Thanks ouryve. Can I ask what is spoonless?

No help or useful advice here, but I hear you. I have always looked up to posters like yourself. Reading about your experiences gave us hope when there was none. I hope that things get better for you soon and you find a way through.

Thanks zzzzz. The taxi firm know us so well that when I ring up they say 'hello Mrs NoHaudin where are you going today?'

Dev I don't know about being looked up to. Mostly it's a matter of struggling through somehow.

Just wanted to say, as a mum to two ds's with SN, who doesn't post often, who lurks and gains strength can I second zzzzz, this too will pass. Honk, honk xx

Well, we have only had to do this for 3.5 years and I would have given up long ago if posters like yourself with older children were not around to show me that life doesn't end with a diagnosis, so in my eyes you are an inspiration.

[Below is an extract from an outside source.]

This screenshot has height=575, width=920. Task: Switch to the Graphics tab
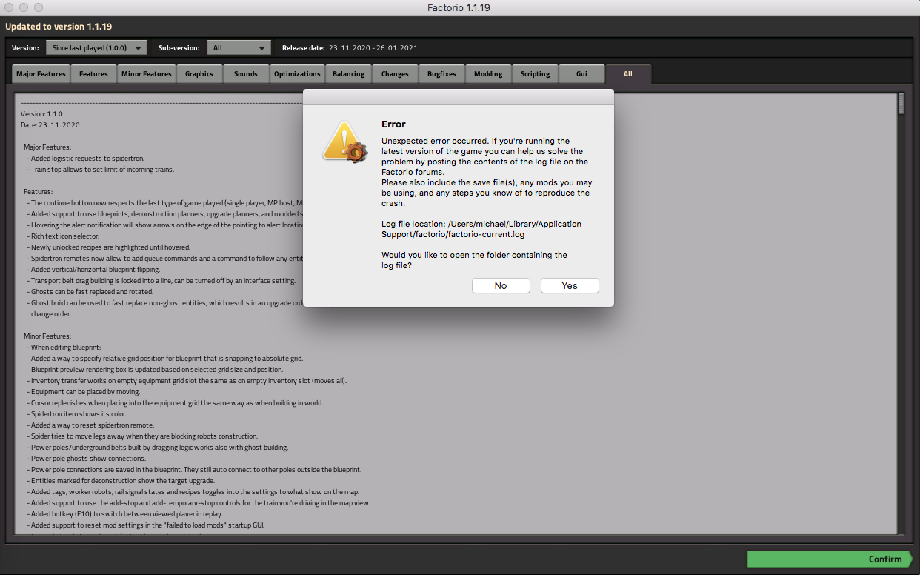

As to struggling through, we all do. We wouldn't be here on this board otherwise, would we now

I am going to send you a positive hug because I dont know what else to say but want you to know I feel for you right now x

Bless her heart I am not sure where to go for emotional problems tbh as I am not a camhs favorite.

Maybe start up a weekly "feelings check" where you all sit around table and discuss how you are feeling and perhaps the family pow wow might relax the tensions and stresses a bit for her if she can get things off her chest? Like you wrote there sometimes is no way of altering home life to suit one person. Its hellish here at the moment. But just the fact that middle DD knows that she is able to "say her piece" and that she is at least being listened too helps a little. x

sending a honk... will pm later.

Thanks for the honks and support. Feeling a little more positive this morning. Met Ds's new social worker who seems young enthusiastic and on the ball. And I think I have organised myself a cleaner though who knows how I am going to pay for her.